- **PROBLEM TO SOLVE**
Lines to restate from the data below: from the one containing "Open Southwest logo" to the one containing "Task: Open the article", both included. Give them again exactly, and only them.

- **EXTRACTED DATA**
• • • • •
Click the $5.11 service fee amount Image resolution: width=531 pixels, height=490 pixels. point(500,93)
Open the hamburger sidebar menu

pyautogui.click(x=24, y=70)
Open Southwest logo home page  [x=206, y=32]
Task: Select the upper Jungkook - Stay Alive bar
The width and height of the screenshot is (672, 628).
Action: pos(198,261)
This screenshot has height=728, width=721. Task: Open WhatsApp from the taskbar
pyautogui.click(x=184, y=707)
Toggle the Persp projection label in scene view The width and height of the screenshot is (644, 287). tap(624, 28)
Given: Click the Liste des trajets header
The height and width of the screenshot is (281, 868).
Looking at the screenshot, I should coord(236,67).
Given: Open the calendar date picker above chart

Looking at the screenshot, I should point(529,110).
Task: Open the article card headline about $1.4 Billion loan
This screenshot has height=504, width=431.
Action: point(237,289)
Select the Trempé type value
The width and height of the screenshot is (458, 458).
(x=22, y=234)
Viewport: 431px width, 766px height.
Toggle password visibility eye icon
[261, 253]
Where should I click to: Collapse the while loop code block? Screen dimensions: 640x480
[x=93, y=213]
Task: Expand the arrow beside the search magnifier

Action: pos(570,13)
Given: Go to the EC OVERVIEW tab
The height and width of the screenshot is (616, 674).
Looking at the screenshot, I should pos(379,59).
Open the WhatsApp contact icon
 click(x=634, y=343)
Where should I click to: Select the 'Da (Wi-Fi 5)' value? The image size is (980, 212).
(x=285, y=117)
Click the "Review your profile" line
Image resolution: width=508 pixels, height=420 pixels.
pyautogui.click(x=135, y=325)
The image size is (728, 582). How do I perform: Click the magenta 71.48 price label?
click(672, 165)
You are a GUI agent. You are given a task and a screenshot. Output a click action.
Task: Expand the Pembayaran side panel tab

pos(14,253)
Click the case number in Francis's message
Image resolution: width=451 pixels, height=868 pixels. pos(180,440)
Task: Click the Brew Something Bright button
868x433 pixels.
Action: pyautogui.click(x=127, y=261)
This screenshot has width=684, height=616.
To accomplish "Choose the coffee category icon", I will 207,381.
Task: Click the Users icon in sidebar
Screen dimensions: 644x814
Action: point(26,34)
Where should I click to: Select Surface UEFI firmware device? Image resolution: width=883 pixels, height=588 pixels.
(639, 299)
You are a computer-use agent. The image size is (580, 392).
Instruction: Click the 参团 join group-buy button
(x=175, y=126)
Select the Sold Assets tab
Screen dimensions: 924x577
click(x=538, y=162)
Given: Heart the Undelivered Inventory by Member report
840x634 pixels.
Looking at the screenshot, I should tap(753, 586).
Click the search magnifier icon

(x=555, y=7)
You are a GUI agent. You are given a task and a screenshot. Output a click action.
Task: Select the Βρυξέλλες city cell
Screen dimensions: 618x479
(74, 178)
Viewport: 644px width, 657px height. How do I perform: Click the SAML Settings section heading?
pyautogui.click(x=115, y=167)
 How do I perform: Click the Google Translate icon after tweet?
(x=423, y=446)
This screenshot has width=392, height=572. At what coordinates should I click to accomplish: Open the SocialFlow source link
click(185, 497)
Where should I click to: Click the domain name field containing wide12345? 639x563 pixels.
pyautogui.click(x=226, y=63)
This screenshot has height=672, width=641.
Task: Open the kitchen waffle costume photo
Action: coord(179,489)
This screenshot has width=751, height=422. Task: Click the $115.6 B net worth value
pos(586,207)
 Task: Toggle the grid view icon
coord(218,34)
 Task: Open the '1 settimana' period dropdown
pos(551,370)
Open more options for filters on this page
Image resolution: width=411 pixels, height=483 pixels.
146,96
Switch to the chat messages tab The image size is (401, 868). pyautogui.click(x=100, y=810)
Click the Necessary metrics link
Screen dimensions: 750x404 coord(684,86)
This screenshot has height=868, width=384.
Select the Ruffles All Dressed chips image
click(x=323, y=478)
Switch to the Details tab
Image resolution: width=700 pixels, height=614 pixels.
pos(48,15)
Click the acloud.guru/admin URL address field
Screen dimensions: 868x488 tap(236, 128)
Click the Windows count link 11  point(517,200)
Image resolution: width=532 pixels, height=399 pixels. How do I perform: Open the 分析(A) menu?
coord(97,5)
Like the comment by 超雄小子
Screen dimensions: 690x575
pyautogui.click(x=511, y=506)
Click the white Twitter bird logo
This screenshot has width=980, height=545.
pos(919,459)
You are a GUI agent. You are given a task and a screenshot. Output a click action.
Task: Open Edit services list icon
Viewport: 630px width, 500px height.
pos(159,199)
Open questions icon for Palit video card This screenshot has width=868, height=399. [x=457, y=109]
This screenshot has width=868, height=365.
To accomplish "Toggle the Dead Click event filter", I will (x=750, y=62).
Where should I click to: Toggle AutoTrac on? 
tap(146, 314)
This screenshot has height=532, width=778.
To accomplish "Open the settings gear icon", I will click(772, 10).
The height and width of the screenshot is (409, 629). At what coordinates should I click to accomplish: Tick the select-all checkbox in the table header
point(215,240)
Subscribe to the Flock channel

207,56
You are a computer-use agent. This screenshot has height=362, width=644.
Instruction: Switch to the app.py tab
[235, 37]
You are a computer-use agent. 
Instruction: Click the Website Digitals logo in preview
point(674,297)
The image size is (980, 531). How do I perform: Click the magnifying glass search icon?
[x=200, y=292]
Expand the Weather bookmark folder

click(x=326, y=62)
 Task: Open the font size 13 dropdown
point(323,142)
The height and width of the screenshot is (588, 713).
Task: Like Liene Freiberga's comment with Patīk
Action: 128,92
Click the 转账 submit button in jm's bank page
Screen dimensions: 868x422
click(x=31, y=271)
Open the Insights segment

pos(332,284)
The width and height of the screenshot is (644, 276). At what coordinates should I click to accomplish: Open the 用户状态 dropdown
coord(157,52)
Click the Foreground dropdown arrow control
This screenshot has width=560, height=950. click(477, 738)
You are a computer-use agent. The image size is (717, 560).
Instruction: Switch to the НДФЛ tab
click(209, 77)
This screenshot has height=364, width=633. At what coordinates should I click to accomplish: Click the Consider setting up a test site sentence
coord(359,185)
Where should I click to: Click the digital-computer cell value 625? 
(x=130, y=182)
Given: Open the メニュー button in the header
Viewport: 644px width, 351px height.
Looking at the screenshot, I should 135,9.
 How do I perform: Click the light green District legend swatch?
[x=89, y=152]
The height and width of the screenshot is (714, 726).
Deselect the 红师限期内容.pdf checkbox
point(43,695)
• • • • •
- **ANSWER FOR THIS EXERCISE**
Open Southwest logo home page  [x=206, y=32]
Task: Select the upper Jungkook - Stay Alive bar
The width and height of the screenshot is (672, 628).
Action: pos(198,261)
This screenshot has height=728, width=721. Task: Open WhatsApp from the taskbar
pyautogui.click(x=184, y=707)
Toggle the Persp projection label in scene view The width and height of the screenshot is (644, 287). tap(624, 28)
Given: Click the Liste des trajets header
The height and width of the screenshot is (281, 868).
Looking at the screenshot, I should coord(236,67).
Given: Open the calendar date picker above chart

Looking at the screenshot, I should point(529,110).
Task: Open the article card headline about $1.4 Billion loan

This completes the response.